Texte retenu:
━━━━━━━━

Un ami et lecteur avait souhaité que je vous parle du projet de vente du LUX à des investisseurs mauriciens. Sujet réunionno-réunionnais dont se faisait notamment l’écho le journal Le Monde il y a plus d’une quinzaine de jours.
 

https://www.lemonde.fr/politique/article/2024/09/16/a-la-reunion-la-presidente-de-la-region-s-insurge-contre-la-vente-par-l-etat-d-un-hotel-de-luxe-a-des-investisseurs-etrangers_6320468_823448.html

 

Au risque de décevoir cet ami, je partage ce sentiment de la nécessité d’en appeler au patriotisme économique dans cette histoire. Au-delà du bienfondé de la motion politique votée par la commission permanente du Conseil régional, je m’interroge surtout sur l’existence de responsables politiques ou économiques qui ne seraient pas en accord avec la position de Mme Bello. Je ne pense pas que les réunionnais ne voient pas cette vente de manière négative, surtout dans les milieux économiques.
 
Évidemment, les investisseurs étrangers au département ne partagent pas la même opinion sur la nécessité d’en appeler au patriotisme économique, qu’ils soient antillais ou mauriciens. De même, on peut s’interroger sur les réactions des autorités préfectorales et des milieux administratifs, qui agissent dans le département comme des mercenaires envoyés par Paris comme s’ils étaient dans un département limitrophe de Paris, sans néanmoins oublier de bénéficier de tous les avantages d’une vie d’expatriation.

━━━━━━━━

Extraits des lignes:
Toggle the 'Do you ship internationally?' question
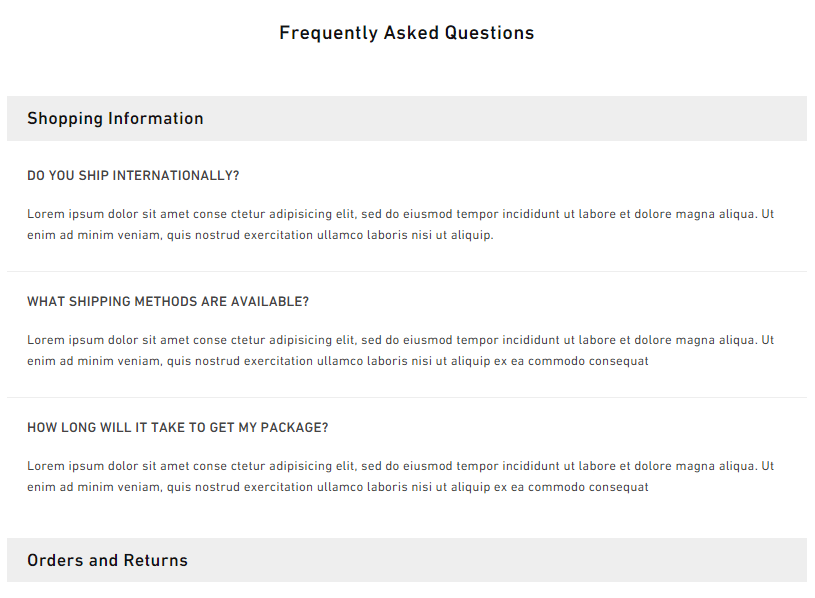click(133, 176)
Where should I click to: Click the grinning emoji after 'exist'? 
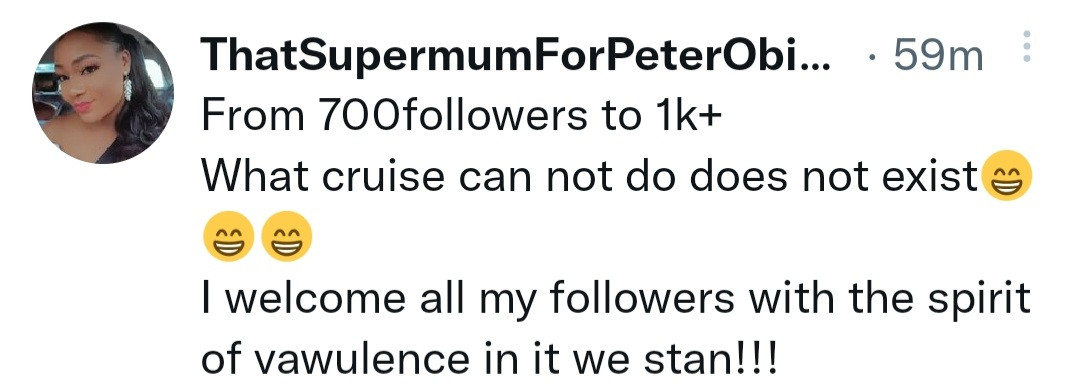point(1006,176)
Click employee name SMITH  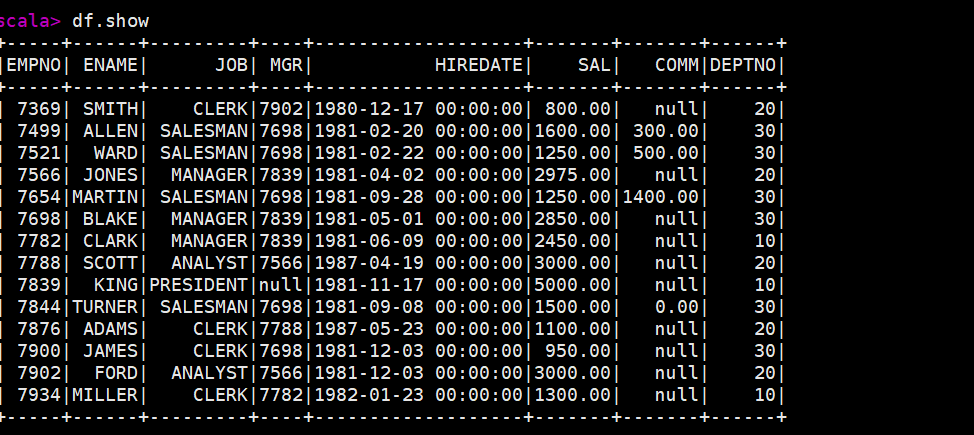click(x=111, y=109)
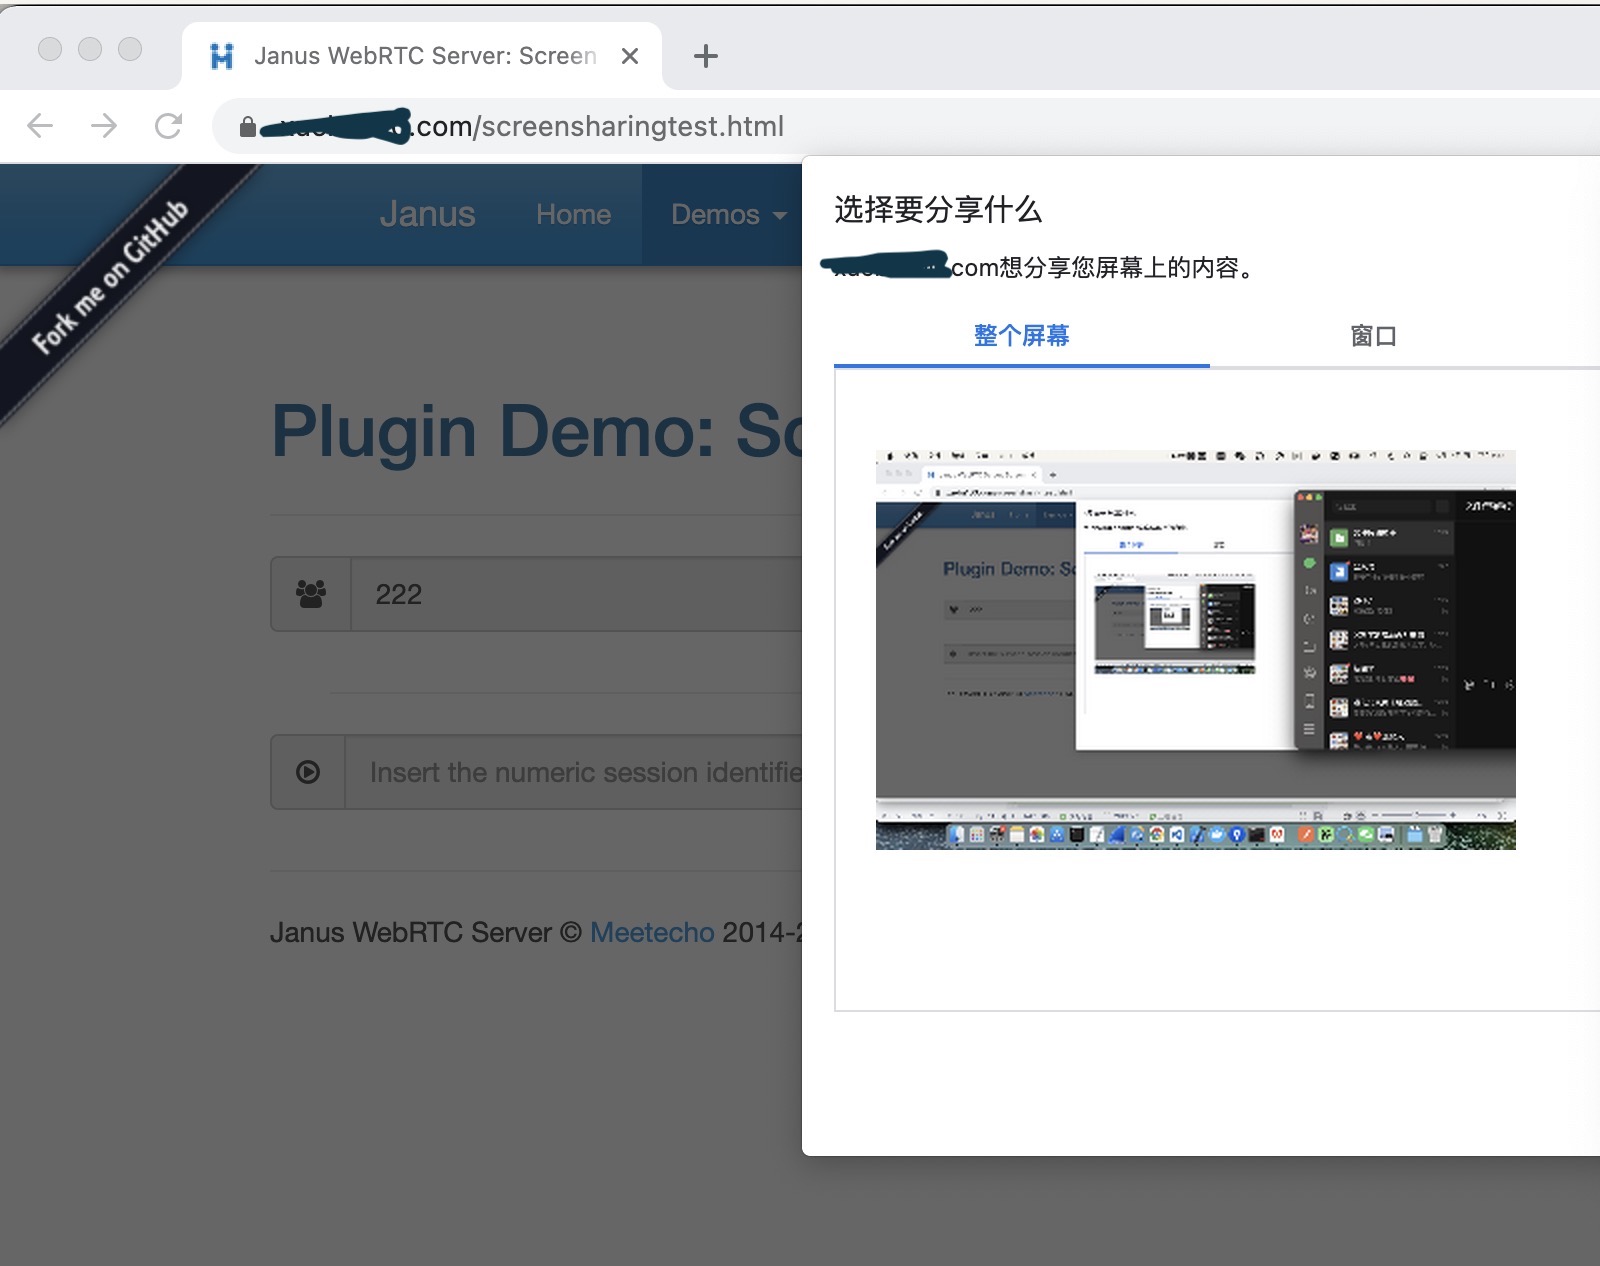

━━━━━━━━

Consignes:
a) Mettez à jour le passage du texte sur la vente du LUX qui commence par « Évidemment, les investisseurs » et se poursuit jusqu'à « d’une vie d’expatriation. » en remplaçant « mercenaires » par « émissaires ».
b) Poursuivez, s'il vous plaît, le texte sur la vente du LUX en reprenant juste après sa dernière phrase.
Les lignes forment un matériau à part, indépendant du texte.

Réponses aux consignes:
a)
Évidemment, les investisseurs étrangers au département ne partagent pas la même opinion sur la nécessité d’en appeler au patriotisme économique, qu’ils soient antillais ou mauriciens. De même, on peut s’interroger sur les réactions des autorités préfectorales et des milieux administratifs, qui agissent dans le département comme des émissaires envoyés par Paris comme s’ils étaient dans un département limitrophe de Paris, sans néanmoins oublier de bénéficier de tous les avantages d’une vie d’expatriation.

b)
Pour tous les chefs d’entreprises ayant été confrontés au marché mauricien ou à une implantation à Maurice, ceux-ci savent les multiples embûches qui leur sont dressées.

  • impossibilité d’acheter un terrain puisque toutes les terres appartiennent à l’Etat mauricien
  • règles différentes qui s’appliquent aux mauriciens et aux entreprises réunionnaises (ou étrangères),
  • obligation d’avoir un actionnaire majoritaire mauricien pour ne pas devoir appliquer des règles discriminantes,
  • législation changeante au gré des intérêts de leurs concurrents.

 

Et ces derniers investisseurs mauriciens devraient pouvoir acheter un bien foncier stratégique dans notre département sans que personne n’y trouve rien à redire ? Tant que Maurice n’appliquera pas des règles équitables aux réunionnais, il n’y a pas de raisons que ces derniers bénéficient à La Reunion d’un traitement équitable.

 

C’est le principal problème des États de droit comme la France face à des États comme la Chine ou Maurice qui appliquent des législations discriminatoires contre les investisseurs étrangers tout en cherchant parfois à les attirer pour capturer un savoir-faire ou une compétence, et pouvoir demain concurrencer nos propres entreprise. C’est un problème qui revient régulièrement dans les discours des entrepreneurs réunionnais même si celui-ci est inaudible pour nos dirigeants nationaux ou pour les mercenaires expatriés à la préfecture ou dans les autres administrations. Ceux-ci ne savent parler que d’ouverture et de concurrence lorsque les chefs d’entreprises réunionnaises savent pertinemment que la réciproque n’est absolument pas vraie.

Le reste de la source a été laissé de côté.